Today's Papers

Major Minor Decision

Everybody leads with the Supreme Court’s 5-4 decision forbidding the death penalty against those who committed their crimes while still minors. About 70 death-row inmates in 12 states will have to be resentenced.

“From a moral standpoint, it would be misguided to equate the failings of a minor with those of an adult, for a greater possibility exists that a minor’s character deficiencies will be reformed,” Justice Anthony Kennedy wrote in the court’s majority opinion. As the Washington Postemphasizes, Kennedy also cited global sentiment and international laws. That prompted Justice Scalia to shoot back that the court was overturning laws based on “the subjective views of five members of this court and like-minded foreigners.” (Slate’s Will Saletan catches Scalia flip-flopping.)

The WPfronts and others tease Secretary of State Rice and France’s foreign minister jointly calling for the “immediate withdrawal” of Syrian forces from Lebanon. Rice also said there was “firm evidence” Islamic Jihad in Syria was responsible for the recent bombing in Tel Aviv. “Syrians have a lot to answer for,” said Rice. (Last week, the group’s HQ in Damascus claimed responsibility for the bombing.) Rice also hinted that the U.S. might support the deployment of peacekeepers to Lebanon. “We have to look at what can be done in terms of helping them to stabilize the situation should that become necessary,” she said.

In a New York Timesop-ed, Mideast-hand Flynt Leverett suggests the administration not push Syria to skedaddle too quickly: “Does the Bush administration understand that for the foreseeable future, any political order in Lebanon that reflects, as the White House put it, the ‘country’s diversity,’ will include an important role for Hezbollah?” Hezbollah is the single largest party in Lebanon’s parliament.

The NYT goes above-the-fold with word of the assassination of a top judge and his co-worker son on Iraq’s war crimes tribunal. There hadn’t been reports before of tribunal officials being killed, though one Western adviser to the tribunal acknowledged “other incidents.” There aren’t hard numbers but plenty of less-prominent judges have also been assassinated.

This morning, seven Army recruits were killed in a bombing in Baghdad.

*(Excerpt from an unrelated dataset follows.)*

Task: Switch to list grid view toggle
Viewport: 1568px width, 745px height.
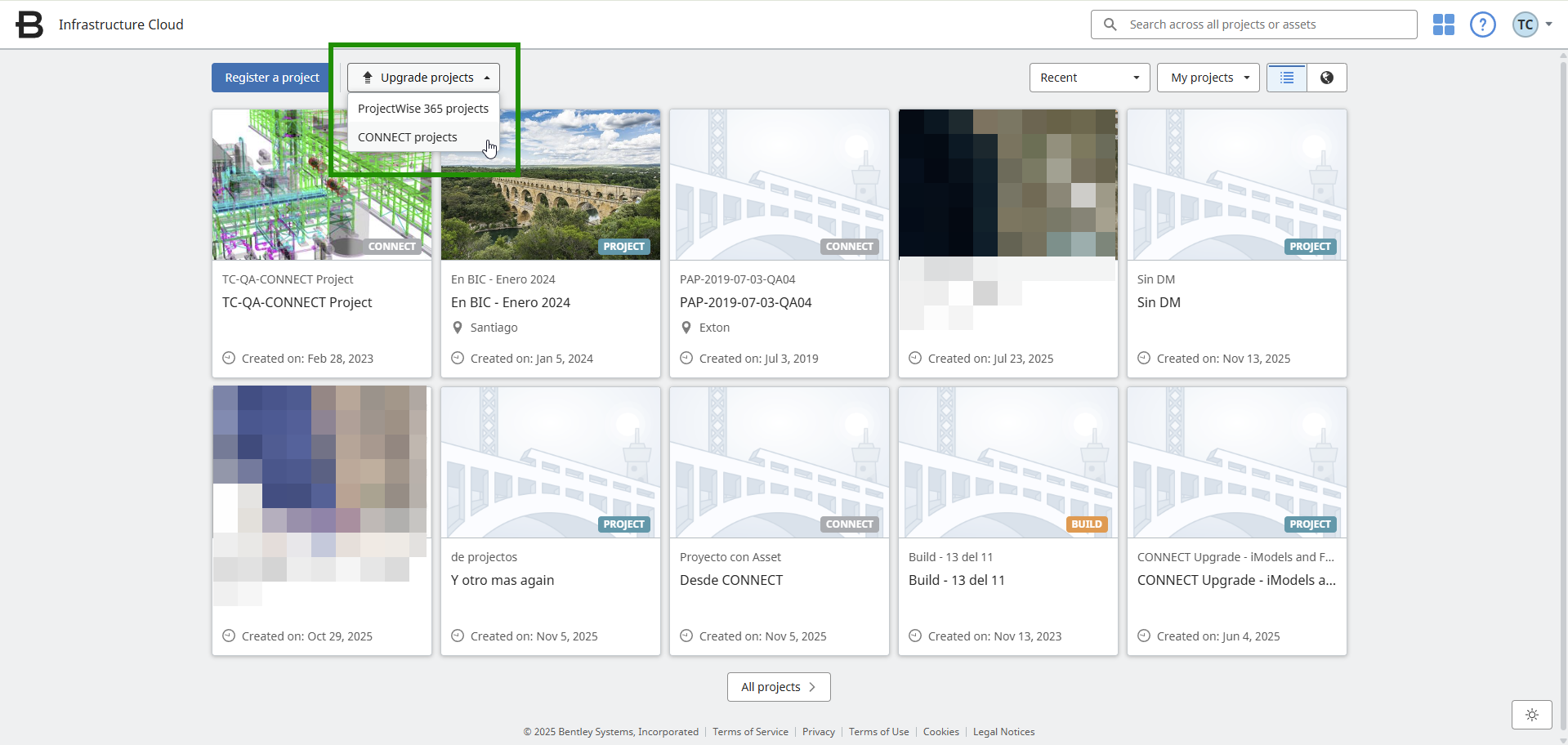Action: pos(1287,78)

And yesterday, seven policemen were killed in attacks around the capital.

The NYT’s Iraq catch-all also notices that the biggest Sunni clerics’ association, which tacitly endorses the insurgency, strongly condemned the massive bombing in Hilla: “The association demands that all such attacks against innocent Iraqis be stopped.”

The Los Angeles Times’ Iraq dispatch focuses on a few thousand Hilla residents protesting in the wake of the bombing. They had two targets: Insurgents and ineffective cops.

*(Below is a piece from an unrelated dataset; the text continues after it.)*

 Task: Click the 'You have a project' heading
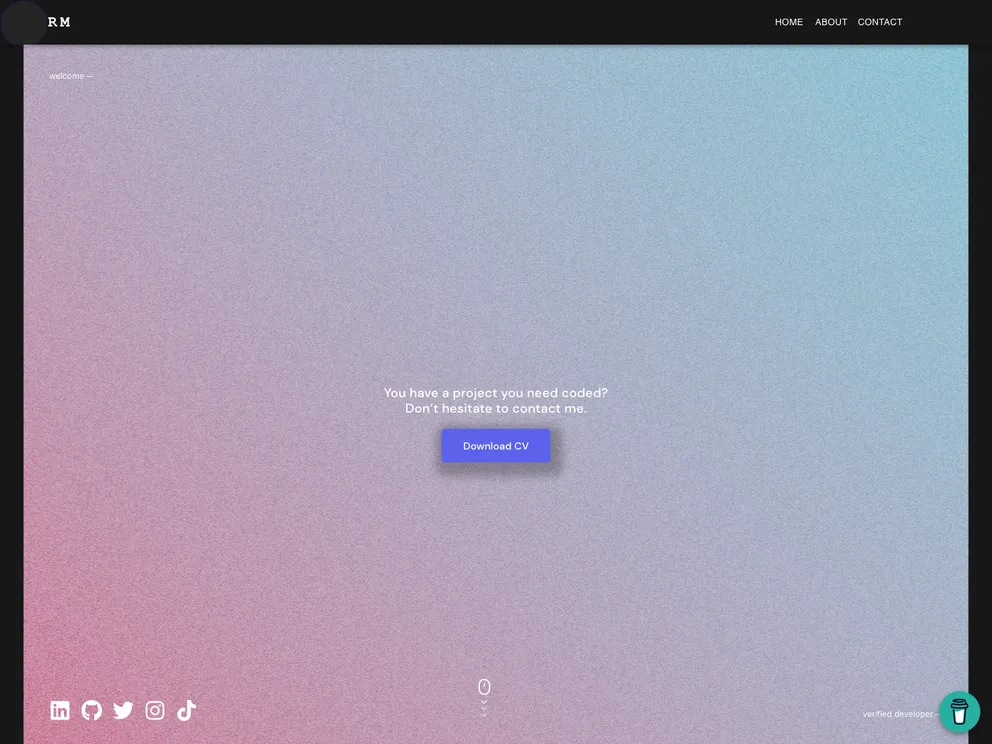coord(495,392)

The papers go inside with U.N. nukes inspectors saying Iran has given the cold shoulder on some requests for information and visits. The inspectors also said they still don’t have proof Iran is developing nukes.

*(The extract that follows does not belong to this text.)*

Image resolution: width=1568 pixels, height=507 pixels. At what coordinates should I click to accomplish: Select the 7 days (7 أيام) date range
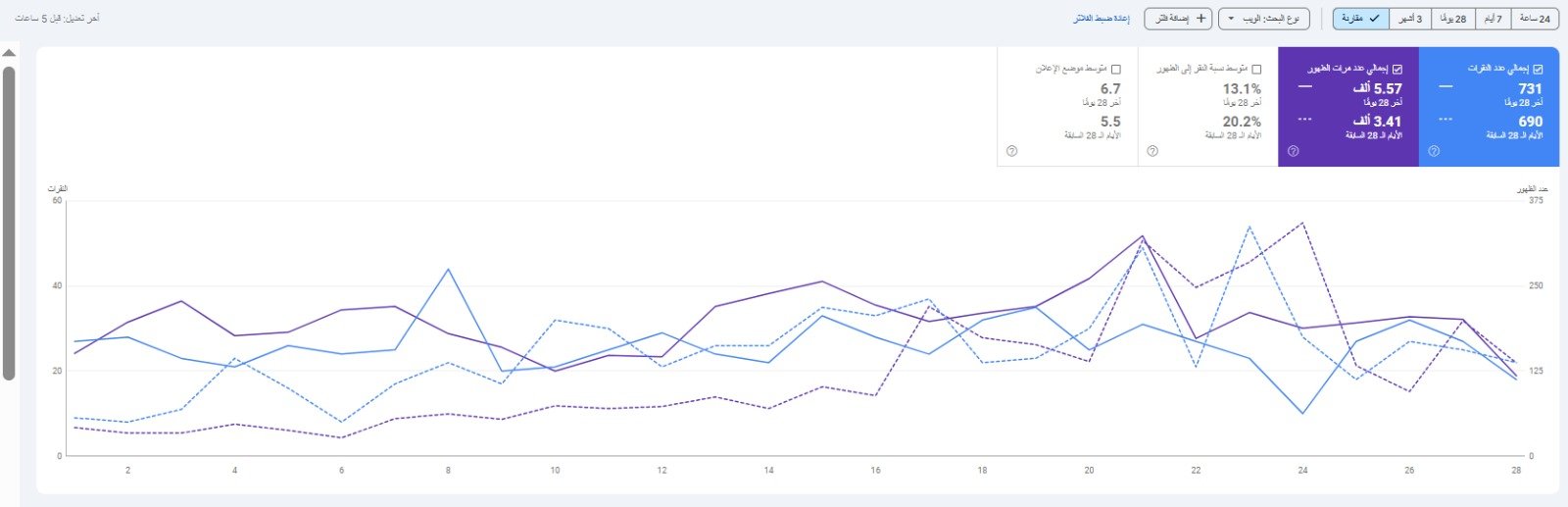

The WP and NYT notice inside that congressional Republicans have turned their backs on Democratic calls to investigate the administration’s habit of shipping al-Qaida suspects to countries that use torture. “We do not yet see the necessity for an investigation,” said one Republican aide. “We continue to look into this.” The Post buries the better angle: “DEMOCRATS SEEK PROBES ON CIA INTERROGATIONS.” The NYT doesn’t: “SENATE INTELLIGENCE CHAIRMAN OPPOSES C.I.A. ABUSE INQUIRY.”

The Wall Street Journal goes high with and others stuff eight former detainees—Afghans and Iraqis—filing suits against Secretary of Defense Rumsfeld and three military officers alleging they were responsible for abuse and torture the prisoners faced.

The Post and NYT both front, and LAT goes inside with, more Republicans suggesting they’d prefer to punt on the president’s Social Security plan. “In terms of whether it will be a week, a month, six months or a year, as to when we bring something to the floor, it’s just too early,” said Senate Majority Leader Bill Frist. (The WP squeezes an above-the-fold Page One piece out of that quote.)

The NYT announced its newest op-ed columnist: John Tierney, a Times veteran known for his libertarianism, contrarianism, and occasional shtick. “To test the reaction of cabbies,” writes the Post’s Howie Kurtz, “he once put on a ski mask, told them he had just robbed a bank and asked them to step on it (no one much cared).”

The Journal reports that with Uruguay inaugurating its first Socialist president, the country has been atwitter … with Antonio Banderas’ “singing” of the Oscar-winning “The Other Side of the River” and the (Uruguayan) composer’s a cappella retort Sunday night. It was “the most significant thing to happen in Uruguay in many years,” said an editor of the country’s main paper, which devoted a six-page section to the episode.